What are these strange feelings I am beginning to have? Surely they are not appropriate for one of the honestori, for one, even, of the patricians, even of the senatorial class! But I am no longer of the honestori, no longer of the patricians, no longer of the senatorial class!

I am becoming different. I cannot help myself!

Are these two women so truly grand, so different from me?

Would I not have despised them, even mocked them, in my freedom?

Why do I now fear them as so far above me, so far beyond me?

Why do I tremble before them? Why do I fear to meet their eyes?

Why should I stand in awe of them? Why should I hurry to kneel before them, and feel it right that I should do so?

Would they not be the same as me if their thighs were marked, if they were stripped, if their necks were clasped in the close-fitting, locked band of servitude!

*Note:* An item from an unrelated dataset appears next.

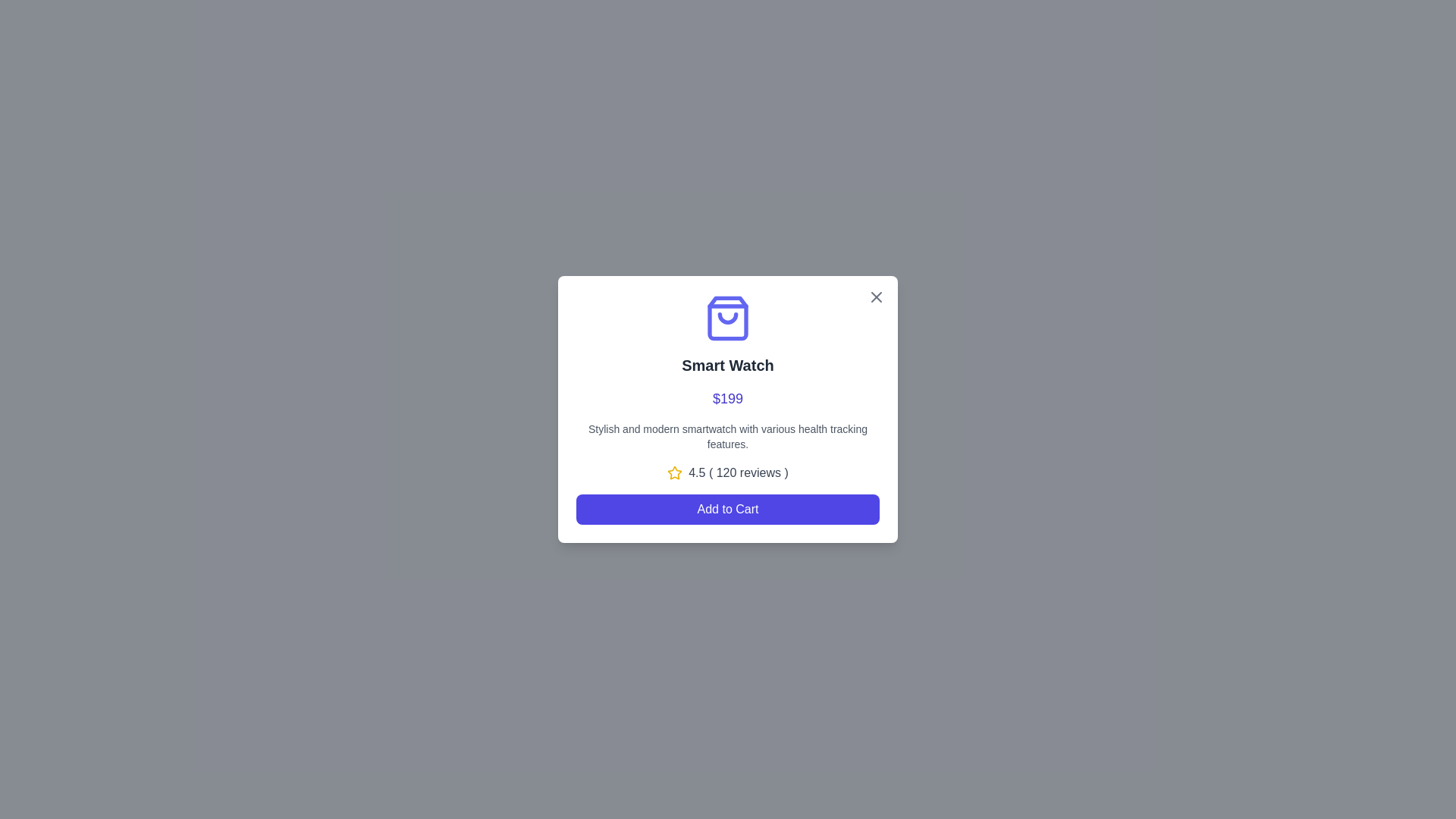 This screenshot has width=1456, height=819. Describe the element at coordinates (877, 297) in the screenshot. I see `the close button located at the top-right corner of the card displaying product information for 'Smart Watch' to change its color` at that location.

No, they would not then be different.

But now they are!

So different!

I am changing, she thought. I cannot help myself. I am beginning to see the world as what I now am, as a slave, as one who is owned. I am beginning to think as a slave, move as a slave, speak as a slave. I am beginning to feel my body as the body of a slave, my mind as the mind of a slave, my feelings as the feelings of a slave.

And I want it so!

No, no, no, I must not want it so!

After something more than an hour, the small procession had halted, and the two palanquins had been set down.

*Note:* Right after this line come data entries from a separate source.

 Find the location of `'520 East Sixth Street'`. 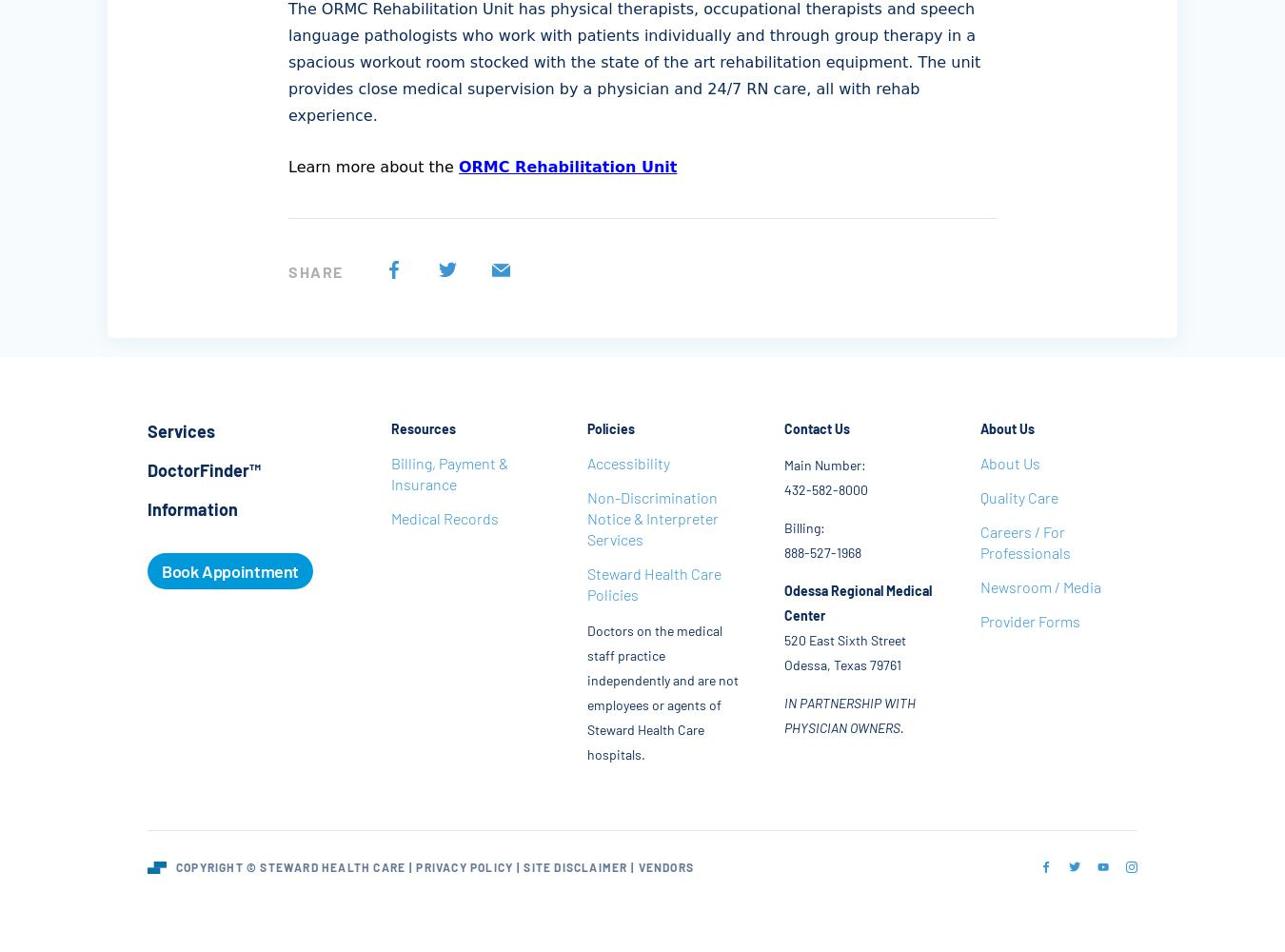

'520 East Sixth Street' is located at coordinates (843, 640).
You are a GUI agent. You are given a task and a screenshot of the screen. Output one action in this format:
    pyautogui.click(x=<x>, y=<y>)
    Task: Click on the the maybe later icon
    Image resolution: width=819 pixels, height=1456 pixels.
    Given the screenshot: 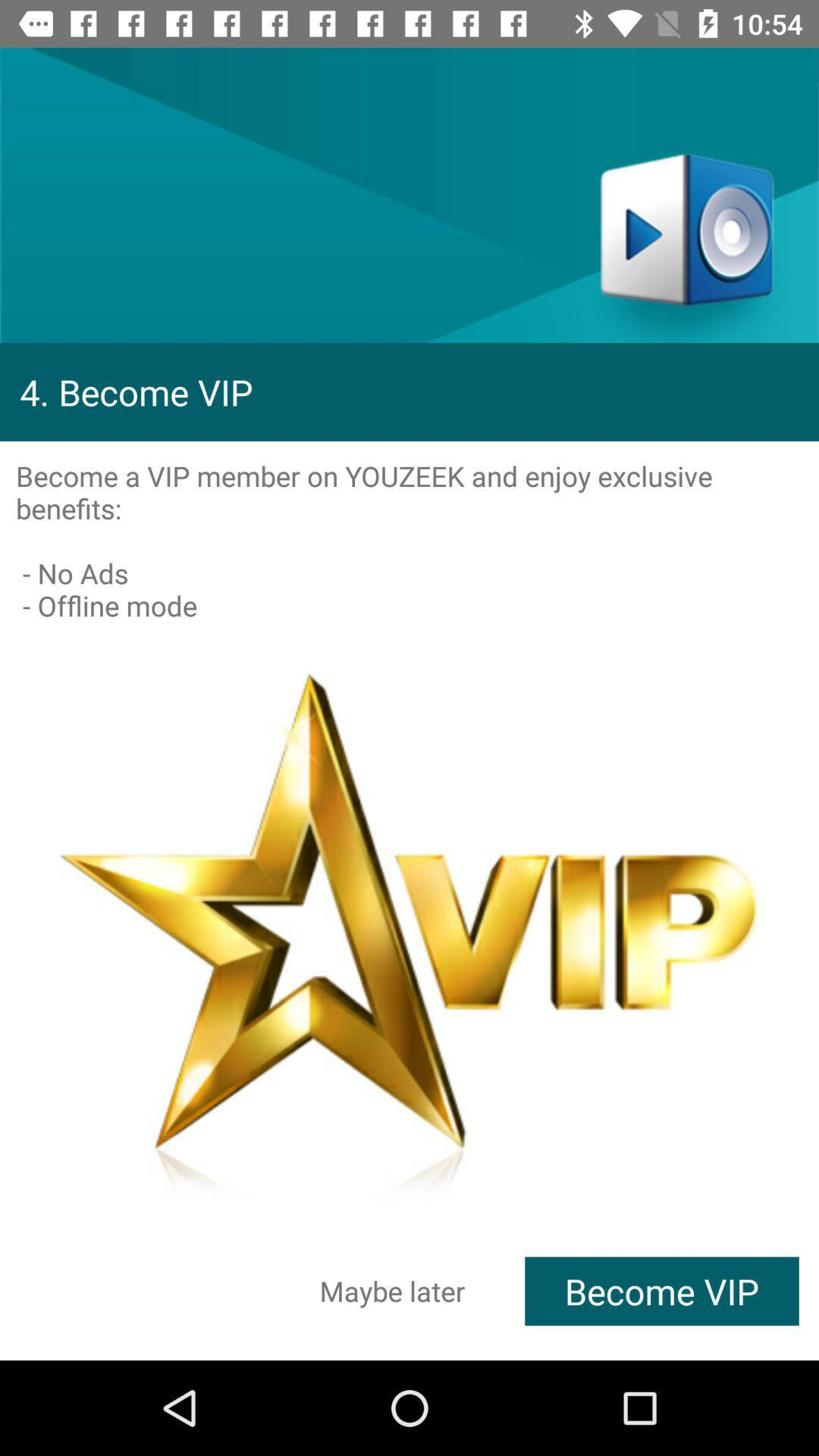 What is the action you would take?
    pyautogui.click(x=391, y=1290)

To Cornhair’s surprise the bearers, or their leader, were paid. The palanquins, then, had been rented.

The ladies then, if they owned palanquins, had elected not to use them. Would private palanquins have been recognized, or noted?

Also, almost at the same time, Cornhair heard the warming of an engine, and the familiar hum of a hoverer.

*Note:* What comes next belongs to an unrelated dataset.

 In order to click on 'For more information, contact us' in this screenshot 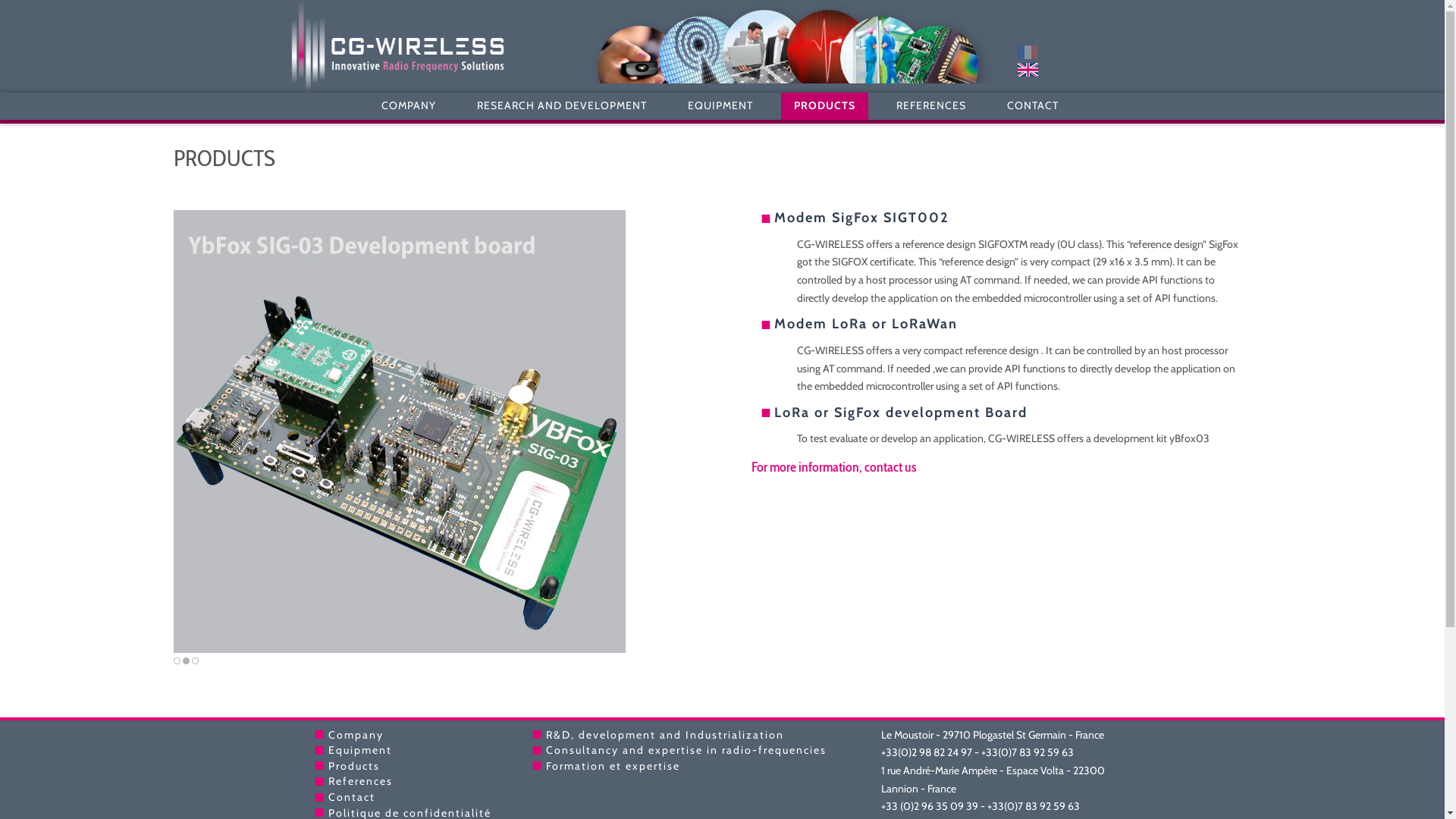, I will do `click(833, 466)`.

Too, one may have landed nearby.

It seemed another was being readied.

Someone undid her leash from the back of what had been the lead palanquin. From the feel of the leash on the leash ring Cornhair conjectured it was in someone’s hand. A slave grows quite aware of such things. Did they truly fear she might dart away, hooded, her small wrists tied behind her back? Did they truly think that a bound slave was heedless or unmindful of the futility of eluding her restraints? Did they not realize how helpless, disoriented and dependent, a woman is, blindfolded, or hooded?

She felt herself lifted in strong, masculine arms and placed over the rail of the hoverer. A moment or two later, she was knelt on the floor grating of the hoverer; her ankles were crossed; her head was forced down to the grating; the leash was taken back between her legs, it was then pulled back tightly, tautly, and used to fasten her crossed ankles together.

Her head was then held down.

She could not raise it, in the leash collar.

Her hands moved a little in the cords that held them fastened behind her back.

“Satisfactory?” asked the male voice.

“Quite,” said a woman’s voice.

“A compact, fetching little slave bundle,” said the male voice.